--- START ---

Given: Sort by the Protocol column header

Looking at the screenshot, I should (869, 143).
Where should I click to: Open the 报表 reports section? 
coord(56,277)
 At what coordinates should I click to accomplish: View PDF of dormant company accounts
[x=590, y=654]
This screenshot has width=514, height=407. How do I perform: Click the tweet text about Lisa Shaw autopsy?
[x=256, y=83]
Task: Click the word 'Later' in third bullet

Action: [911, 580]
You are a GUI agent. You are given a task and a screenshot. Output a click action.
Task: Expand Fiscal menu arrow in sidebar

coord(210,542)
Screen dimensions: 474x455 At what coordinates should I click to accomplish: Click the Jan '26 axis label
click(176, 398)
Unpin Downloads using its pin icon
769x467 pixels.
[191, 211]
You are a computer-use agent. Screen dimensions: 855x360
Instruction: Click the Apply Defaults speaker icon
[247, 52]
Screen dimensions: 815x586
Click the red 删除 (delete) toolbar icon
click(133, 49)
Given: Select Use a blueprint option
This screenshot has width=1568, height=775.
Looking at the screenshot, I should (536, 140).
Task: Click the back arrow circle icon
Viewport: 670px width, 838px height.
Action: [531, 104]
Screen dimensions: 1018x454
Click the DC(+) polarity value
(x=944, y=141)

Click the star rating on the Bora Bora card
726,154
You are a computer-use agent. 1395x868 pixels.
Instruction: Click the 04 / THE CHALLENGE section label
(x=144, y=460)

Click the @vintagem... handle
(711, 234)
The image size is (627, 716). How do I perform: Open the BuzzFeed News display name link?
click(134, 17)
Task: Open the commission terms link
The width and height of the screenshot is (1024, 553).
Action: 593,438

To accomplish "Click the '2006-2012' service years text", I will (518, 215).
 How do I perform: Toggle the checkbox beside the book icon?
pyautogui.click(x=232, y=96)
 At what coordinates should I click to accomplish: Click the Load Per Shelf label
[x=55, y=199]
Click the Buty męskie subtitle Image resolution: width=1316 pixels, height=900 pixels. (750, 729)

--- END ---

- _Task statement_:
Reproduce each line of the records in which the string "computer" appears.

- _Solution to this task_:
You are a computer-use agent. Screen dimensions: 855x360
You are a computer-use agent. 1395x868 pixels.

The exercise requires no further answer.